Achim Goerres 和 Pieter Vanhuysse (Eds.) 全球政治人口学:人口变化的政治 Palgrave Macmillan, 2021, 459 p., Open Access

全球政治人口学:人口变化的政治位于人口学和政治学的交叉点。前几代的人口统计学家和政治学家——实际上是政策制定者——很容易认识到这种交叉点。然而,现在没有那么多了。这是一种需要积极建立并使其可见的联系。编辑 Achim Goerres 和 Pieter Vanhuysse 的广泛合作计划就是这样做的,现在收集到一个重要且雄心勃勃的卷中,建立在广泛的全球政治人口数据库 (https://osf.io/xcvdh/) 之上。多年来,他们建立了数据库和分析它的团队,以及全球政治人口学作为这项工作的关键记录。这是一项重大成就,将在社会科学和政策相关领域受到高度重视并证明是有用的。

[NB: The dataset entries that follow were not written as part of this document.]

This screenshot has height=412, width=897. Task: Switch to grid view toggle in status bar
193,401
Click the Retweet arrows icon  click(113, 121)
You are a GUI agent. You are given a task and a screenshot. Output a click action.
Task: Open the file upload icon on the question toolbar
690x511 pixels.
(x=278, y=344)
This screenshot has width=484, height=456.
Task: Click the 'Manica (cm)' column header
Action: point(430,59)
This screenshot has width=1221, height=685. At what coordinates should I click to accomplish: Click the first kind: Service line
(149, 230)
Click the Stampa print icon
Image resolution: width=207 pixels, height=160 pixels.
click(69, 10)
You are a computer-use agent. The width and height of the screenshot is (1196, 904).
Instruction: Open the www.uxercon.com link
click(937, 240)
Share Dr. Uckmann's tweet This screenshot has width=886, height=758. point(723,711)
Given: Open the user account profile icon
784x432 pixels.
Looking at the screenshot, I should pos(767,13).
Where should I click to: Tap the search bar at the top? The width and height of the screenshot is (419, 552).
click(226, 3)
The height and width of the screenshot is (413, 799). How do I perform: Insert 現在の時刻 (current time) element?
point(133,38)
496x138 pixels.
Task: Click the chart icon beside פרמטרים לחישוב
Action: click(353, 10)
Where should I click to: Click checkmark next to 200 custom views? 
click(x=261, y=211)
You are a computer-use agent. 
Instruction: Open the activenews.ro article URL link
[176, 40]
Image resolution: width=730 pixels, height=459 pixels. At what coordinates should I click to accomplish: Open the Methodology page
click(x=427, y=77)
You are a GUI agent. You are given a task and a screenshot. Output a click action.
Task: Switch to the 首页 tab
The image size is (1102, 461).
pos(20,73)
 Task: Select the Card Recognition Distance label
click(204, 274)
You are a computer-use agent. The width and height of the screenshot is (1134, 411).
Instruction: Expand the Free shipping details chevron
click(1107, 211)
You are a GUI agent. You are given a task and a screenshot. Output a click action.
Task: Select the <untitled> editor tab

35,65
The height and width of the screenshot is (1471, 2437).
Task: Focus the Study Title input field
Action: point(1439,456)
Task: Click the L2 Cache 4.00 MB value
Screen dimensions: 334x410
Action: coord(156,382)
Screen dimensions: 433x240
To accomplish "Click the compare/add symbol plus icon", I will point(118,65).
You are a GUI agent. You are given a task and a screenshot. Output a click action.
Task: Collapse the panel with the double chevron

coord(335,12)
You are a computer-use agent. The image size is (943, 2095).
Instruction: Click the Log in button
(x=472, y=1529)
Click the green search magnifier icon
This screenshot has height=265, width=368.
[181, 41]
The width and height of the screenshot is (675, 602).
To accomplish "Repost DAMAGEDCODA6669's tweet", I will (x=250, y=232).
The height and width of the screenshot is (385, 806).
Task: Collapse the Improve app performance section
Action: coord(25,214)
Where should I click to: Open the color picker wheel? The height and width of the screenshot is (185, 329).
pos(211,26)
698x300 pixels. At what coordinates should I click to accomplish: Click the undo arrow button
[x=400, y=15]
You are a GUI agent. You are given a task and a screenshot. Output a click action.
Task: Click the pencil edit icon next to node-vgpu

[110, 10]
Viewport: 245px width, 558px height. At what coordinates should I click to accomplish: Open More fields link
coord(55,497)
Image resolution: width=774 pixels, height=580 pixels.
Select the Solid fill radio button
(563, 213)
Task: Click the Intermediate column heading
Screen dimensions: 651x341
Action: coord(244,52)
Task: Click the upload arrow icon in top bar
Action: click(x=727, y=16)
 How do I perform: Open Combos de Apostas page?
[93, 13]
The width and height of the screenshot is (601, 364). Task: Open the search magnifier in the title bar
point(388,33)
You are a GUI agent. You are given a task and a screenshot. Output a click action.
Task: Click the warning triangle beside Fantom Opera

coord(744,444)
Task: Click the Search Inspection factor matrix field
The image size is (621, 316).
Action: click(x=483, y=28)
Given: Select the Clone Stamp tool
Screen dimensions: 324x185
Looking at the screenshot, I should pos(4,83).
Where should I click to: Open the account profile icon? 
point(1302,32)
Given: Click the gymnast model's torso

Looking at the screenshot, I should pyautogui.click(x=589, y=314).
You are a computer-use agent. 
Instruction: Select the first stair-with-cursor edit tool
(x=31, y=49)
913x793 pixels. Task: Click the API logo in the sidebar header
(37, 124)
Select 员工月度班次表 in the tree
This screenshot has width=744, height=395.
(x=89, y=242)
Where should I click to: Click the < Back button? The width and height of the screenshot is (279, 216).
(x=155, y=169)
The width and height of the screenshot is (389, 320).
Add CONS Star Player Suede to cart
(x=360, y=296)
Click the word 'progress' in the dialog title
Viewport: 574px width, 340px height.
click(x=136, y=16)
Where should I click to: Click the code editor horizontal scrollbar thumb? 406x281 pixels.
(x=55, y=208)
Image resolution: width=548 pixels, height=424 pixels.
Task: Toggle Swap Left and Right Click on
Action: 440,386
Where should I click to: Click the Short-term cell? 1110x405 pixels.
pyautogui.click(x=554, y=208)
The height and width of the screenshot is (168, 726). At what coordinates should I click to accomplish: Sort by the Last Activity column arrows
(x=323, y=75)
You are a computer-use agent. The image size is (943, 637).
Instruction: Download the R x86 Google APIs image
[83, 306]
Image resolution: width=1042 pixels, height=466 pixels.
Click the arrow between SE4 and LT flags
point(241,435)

这是一本过去和现在的书,追溯至 1990 年并预测至 2040 年。我们受益于许多专家对区域变化和人口动态的评估,回顾一代人,向前一代人。它的范围是全球性的,分为两种方式:主题和地理。一组有用的范围界定章节回顾了移民(Skeldon)、年轻的年龄结构(Cincotta 和 Weber)以及贫困和宗教信仰(Skirbekk 和 Navarro)。然后我们了解南亚、东亚和东南亚的全球人口变化及其政治影响;在撒哈拉以南非洲;在南美洲和北美洲;在西欧、中欧和东欧;和大洋洲。将这么多以地理为重点的专家聚集在一起,形成如此连贯的顺序,是一项重大成就。

在最基本的情况下,贡献者的政治人口学概念与分析人口结构变化对政治影响的影响有关,例如投票集团。我们如何评估公共政策或政治秩序可能发生的变化,尤其是考虑到年龄结构和构成的变化,包括老龄化和青年膨胀?虽然我们习惯于将老龄化理解为 21 世纪各州的福利问题,但编辑们的关注点——由许多作者延伸——更多地转向了由“灰色权力”投票、老年政策制定,甚至“老年统治。” 当然,这是一个地区特定的问题或趋势。这是本书强调的部分内容:已经拥有相当大的全球影响力的地区和国家正在老龄化;相比之下,较贫穷的国家普遍存在青年人口膨胀现象。

同时,这些章节展示并证实了某些人口趋势——尤其是老龄化——并非自动成为人口问题. 然而,它们通常会在政策制定和政策实施层面引发某种政治反应。我们了解日本对老龄化的政策反应,例如,日本努力通过增加女性在有偿劳动力中的工作机会、通过在劳动力中留住老年公民以及通过机器劳动力不断替代人类来弥补劳动力短缺。然而,生育率下降是另一个政治问题,即使与人口统计有关。决策者和其他人几乎总是将其理解为社会、经济和政治问题。许多章节探讨了生育率下降与移民政策以及移民与城市化之间的联系。

考虑一下本卷中遗漏了哪些政治或受到最低限度的处理,这可能是有益的。在他非常有用的结语中,Stuart A. Gietel-Basten 标志着许多政体转向生育政策,其中“保守的家庭世界观经常盛行”。当然,我们知道对生育率下降的一种反应是各种形式的先天性。当然,我们知道这是一种直率的反应,充其量只是延迟结果。但是这里有一个明显的性别政治,似乎在所有章节中都被低估了:保守的家庭世界观正是因为女性和男性的等级制度。女性和男性都会受到影响,但程度不同。那么政策和政治的分析在哪里?鉴于有这么多章节涉及福利、劳工、退休金——仅考虑女性作为工人和福利接受者的政治似乎需要更多关注。年龄似乎已经取代了性别成为政治人口统计学的一个关键轴心,尽管人口统计学家比几乎所有其他社会科学家都更了解性和性别问题。没有它就没有人口或人口变化。

几代人前,与人口相关的政治几乎总是与粮食安全有关,无论好坏。情况似乎不再如此,或者只是间接地如此。很明显,这本书始于 1990 年,当时将网络世界增加和加速增长视为问题的旧政治人口统计确实在下降。但在 1990 年代出现了另一种与环境问题有关的世界政治,即对温室气体的认识,然后气候变化变得更加清晰。然而,这里的章节只是轻描淡写地探讨环境政治。在以前的时代,这种政治也更明确地成为全球政治人口的一部分。对于许多外行来说——而且,我怀疑许多政策制定者——就气候变化背景下的感知意义而言,人口变化是政治性的。当我们展望二十一世纪中叶时,情况尤其如此。很难想出将人口变化因素纳入脱碳过程的最佳方式。事实上,为什么很少考虑人口变化本身就很有趣。那里也有一种政治,很少有作者解决。

相反,本书更多地在劳动力和福利的背景下思考人口变化的政治:劳动力短缺;迁移以弥补短缺;宏观区域对就业和失业的考虑不同。这是政治经济学和经济决策的经典业务,我们知道决策者不断寻求人口预测,以支持这个或那个议程。这里有很多东西可以帮助进行这种对话,这是社会科学家的核心业务。编辑和作者声称在不考虑政治的情况下就不可能考虑人口变化是完全正确的。同时,对政治领域的理解——对这里的许多但不是所有的作者来说——是一种受限的理解。